Lindungi Siswa dari Materi Pelajaran Intoleran

“Menyembah selain Allah Swt. atau musyrik boleh dibunuh,” Kurang lebih demikian materi yang ada di dalam Kumpulan Lembar Kerja Peserta Didik Pendidikan Agama Islam Sekolah Menengah Atas (SMA) kelas XI pada tahun lalu, 2015. Fenomena menarik perhatian semua kalangan, terutama pengamat pendidikan, media hingga aktivis lintas agama. Materi seperti itu dinilai menjadikan penanaman sikap intoleransi terhadap umat beragama.

Seperti halnya diberitakan di beberapa media mainstream, materi tersebut disusun oleh Musyawarah Guru Mata Pelajaran Agama Islam Kabupaten Jombang, Jawa Timur. Media tempo telah membandingkan materi dalam buku kumpulan lembar kerja peserta didik dengan pendidikan Agama Islam dan Budi Pekerti, dan hasilnya sama persis. Dalam buku terbitan Kementerian Pendidikan dan Kebudayaan, materi kontroversial itu terdapat pada halaman 170. Sedangkan dalam buku kumpulan Lembar Kerja terletak pada halaman 78, Tempo (20/03/2015).
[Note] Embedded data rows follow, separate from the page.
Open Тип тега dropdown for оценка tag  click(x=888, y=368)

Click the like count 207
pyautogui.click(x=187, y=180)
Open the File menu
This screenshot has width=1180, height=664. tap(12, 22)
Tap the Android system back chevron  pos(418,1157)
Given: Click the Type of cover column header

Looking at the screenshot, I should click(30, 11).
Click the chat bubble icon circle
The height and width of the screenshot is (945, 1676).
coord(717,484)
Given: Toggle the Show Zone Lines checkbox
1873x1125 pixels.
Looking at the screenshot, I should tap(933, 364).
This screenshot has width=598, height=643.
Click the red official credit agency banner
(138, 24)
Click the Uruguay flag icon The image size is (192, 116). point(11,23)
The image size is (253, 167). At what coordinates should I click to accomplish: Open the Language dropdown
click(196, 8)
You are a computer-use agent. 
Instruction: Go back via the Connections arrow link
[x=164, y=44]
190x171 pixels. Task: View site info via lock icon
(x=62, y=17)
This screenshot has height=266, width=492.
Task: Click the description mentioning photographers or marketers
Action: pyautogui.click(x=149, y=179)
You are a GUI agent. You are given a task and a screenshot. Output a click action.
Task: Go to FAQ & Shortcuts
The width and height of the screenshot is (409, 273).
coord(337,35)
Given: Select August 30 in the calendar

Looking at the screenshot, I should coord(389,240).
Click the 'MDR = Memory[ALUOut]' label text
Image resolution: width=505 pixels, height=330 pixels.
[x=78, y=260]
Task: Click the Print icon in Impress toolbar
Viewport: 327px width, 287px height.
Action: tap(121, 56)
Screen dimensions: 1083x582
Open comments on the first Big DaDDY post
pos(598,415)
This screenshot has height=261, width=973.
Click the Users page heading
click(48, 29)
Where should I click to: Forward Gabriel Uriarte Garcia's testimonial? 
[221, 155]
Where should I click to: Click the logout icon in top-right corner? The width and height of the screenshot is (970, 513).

Sangat disayangkan, bahkan disesalkan oleh banyak kalangan, materi pada Pendidikan Agama Islam dan Budi Pekerti mengandung nilai-nilai kekerasan sesama manusia. Materi seperti itu akan menjadikan peperangan antar umat beragama. Pertanyaan yang selalu ada dibenak penulis, “Apakah orang Islam akan hidup sendirian di muka bumi ini, jika seruannya selain yang beriman kepada Allah Swt. dibunuh? Yang menganggap dirinya paling benar, apa iya mau hidup sendirian tanpa berdampingan dengan orang lain?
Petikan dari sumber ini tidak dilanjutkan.